Given text.
* begin *
Data Engineering/Systems/Jupyter

From Wikitech
The interface you'll see once you sign into our Jupyter service

The analytics clients include a hosted version of JupyterHub, allowing easy analysis of internal data using Jupyter notebooks.

Access

Prerequisites

To access Jupyter, you need:

SSH tunnel

Once you have this access, first open a SSH tunnel to one of the analytics clients by running the following command in your computer's terminal:

$ ssh -N stat1005.eqiad.wmnet -L 8880:127.0.0.1:8880

You can replace stat1005 with the name of another analytics client if you prefer.

Note that your Jupyter notebook and files will stored be on the chosen analytics client only. If you want to move to another server, you will have to copy your files using Rsync. If you need shared access to files, consider putting those files in HDFS.

Logging in

Then, open localhost:8880 in your browser and log in with your developer account. Use your shell username rather than your wiki username (e.g. nshahquinn-wmf, not Neil Shah-Quinn (WMF).

You'll be prompted to select or create a Conda environment. See the section on Conda environments below.

Authenticating via Kerberos

Once you've logged in, if you want to access data from Hadoop, you will need to authenticate with Kerberos. Open a new terminal. Type kinit on the command line and enter your Kerberos password at the prompt.

Querying data

The Data Engineering and Product Analytics teams maintain software packages to make accessing data from the analytics clients as easy as possible by hard-coding all the setup and configuration.

In Python

For Python, there is Wmfdata-Python. It can access data through MariaDB, Hive, Presto, and Spark and has a number of other useful functions, like creating Spark sessions. For details, see the repository and particularly the quickstart notebook.

In R

For R, there is wmfdata-r. It can access data from MariaDB and Hive and has many other useful functions, particularly for graphing and statistics.
* end *
What to work on.
[A] Print the part of the Jupyter page between "Prerequisites" and "if you prefer.", inclusive.
[B] According to the Jupyter page, what data systems can Wmfdata-Python access?

Given information.
* begin *
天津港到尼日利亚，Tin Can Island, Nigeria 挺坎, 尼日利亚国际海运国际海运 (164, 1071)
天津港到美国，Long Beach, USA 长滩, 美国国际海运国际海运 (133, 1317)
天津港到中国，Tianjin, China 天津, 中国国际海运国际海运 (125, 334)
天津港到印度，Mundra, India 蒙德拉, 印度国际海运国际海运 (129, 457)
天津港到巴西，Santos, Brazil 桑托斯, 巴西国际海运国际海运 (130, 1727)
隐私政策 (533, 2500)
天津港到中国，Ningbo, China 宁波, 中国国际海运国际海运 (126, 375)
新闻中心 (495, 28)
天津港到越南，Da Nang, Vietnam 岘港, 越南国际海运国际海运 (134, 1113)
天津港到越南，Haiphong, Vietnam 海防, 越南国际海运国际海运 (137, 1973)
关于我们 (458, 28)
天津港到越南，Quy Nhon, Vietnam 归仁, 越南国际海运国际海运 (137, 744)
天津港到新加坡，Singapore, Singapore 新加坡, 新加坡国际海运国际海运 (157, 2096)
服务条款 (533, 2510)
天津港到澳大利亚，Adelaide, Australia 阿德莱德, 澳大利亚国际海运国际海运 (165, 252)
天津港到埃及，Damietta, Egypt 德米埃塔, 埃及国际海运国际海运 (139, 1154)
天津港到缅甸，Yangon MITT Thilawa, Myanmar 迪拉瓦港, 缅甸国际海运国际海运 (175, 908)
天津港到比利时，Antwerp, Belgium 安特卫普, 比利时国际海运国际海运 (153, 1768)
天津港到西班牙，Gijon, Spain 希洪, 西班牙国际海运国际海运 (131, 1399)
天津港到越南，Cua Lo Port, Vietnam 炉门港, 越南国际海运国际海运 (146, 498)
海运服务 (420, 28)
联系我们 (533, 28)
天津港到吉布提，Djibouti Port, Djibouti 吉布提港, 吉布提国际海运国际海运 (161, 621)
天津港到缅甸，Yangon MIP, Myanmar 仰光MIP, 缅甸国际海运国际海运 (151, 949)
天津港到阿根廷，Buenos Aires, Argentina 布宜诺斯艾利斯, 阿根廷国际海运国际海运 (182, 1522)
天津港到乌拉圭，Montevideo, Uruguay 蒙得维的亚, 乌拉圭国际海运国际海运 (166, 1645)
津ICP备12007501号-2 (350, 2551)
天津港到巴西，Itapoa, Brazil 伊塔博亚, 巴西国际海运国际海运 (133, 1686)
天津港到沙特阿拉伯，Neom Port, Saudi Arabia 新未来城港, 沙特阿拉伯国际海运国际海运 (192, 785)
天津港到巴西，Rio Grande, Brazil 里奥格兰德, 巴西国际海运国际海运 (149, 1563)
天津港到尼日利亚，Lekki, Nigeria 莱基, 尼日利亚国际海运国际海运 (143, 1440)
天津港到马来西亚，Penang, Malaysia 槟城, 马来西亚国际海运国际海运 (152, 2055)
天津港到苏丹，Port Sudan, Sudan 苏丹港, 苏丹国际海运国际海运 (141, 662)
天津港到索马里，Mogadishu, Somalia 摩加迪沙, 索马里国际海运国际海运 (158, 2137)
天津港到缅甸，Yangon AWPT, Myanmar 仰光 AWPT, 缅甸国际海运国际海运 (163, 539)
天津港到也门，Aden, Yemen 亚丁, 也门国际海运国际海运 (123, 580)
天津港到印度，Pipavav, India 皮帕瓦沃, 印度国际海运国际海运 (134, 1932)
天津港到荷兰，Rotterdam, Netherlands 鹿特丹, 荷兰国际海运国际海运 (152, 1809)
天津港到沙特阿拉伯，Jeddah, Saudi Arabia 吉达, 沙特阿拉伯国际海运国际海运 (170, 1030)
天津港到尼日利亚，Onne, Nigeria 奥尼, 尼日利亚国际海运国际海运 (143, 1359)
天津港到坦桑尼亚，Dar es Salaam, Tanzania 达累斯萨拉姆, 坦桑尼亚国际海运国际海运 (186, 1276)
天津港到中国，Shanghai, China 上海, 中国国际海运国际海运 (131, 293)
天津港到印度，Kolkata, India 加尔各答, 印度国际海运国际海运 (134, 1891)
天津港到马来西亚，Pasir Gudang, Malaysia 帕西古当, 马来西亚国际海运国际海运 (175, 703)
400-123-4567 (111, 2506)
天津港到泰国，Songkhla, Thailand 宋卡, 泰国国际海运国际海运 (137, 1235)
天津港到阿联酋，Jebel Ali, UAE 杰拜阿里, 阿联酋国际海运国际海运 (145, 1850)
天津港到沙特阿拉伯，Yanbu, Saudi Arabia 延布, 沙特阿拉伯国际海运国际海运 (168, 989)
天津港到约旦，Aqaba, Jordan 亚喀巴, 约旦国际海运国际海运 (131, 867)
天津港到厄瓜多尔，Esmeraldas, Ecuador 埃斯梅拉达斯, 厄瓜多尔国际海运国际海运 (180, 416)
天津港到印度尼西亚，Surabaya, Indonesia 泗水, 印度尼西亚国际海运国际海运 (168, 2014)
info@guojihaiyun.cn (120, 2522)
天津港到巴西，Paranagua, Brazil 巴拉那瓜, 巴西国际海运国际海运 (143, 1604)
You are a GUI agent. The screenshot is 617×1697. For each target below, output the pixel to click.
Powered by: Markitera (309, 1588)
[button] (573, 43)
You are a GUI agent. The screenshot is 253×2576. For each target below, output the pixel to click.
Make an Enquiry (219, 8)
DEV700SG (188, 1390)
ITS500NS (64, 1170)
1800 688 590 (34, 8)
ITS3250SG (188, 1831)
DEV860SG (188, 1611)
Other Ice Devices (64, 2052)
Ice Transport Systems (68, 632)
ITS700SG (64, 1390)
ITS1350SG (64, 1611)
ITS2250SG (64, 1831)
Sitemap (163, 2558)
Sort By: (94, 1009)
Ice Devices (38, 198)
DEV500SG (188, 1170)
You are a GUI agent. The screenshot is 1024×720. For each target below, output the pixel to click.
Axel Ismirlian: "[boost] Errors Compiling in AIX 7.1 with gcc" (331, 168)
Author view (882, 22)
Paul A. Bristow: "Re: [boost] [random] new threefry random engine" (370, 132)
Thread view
* end *
Solutions to each task.
[A]
Prerequisites

To access Jupyter, you need:

SSH tunnel

Once you have this access, first open a SSH tunnel to one of the analytics clients by running the following command in your computer's terminal:

$ ssh -N stat1005.eqiad.wmnet -L 8880:127.0.0.1:8880

You can replace stat1005 with the name of another analytics client if you prefer.

[B] MariaDB, Hive, Presto, and Spark.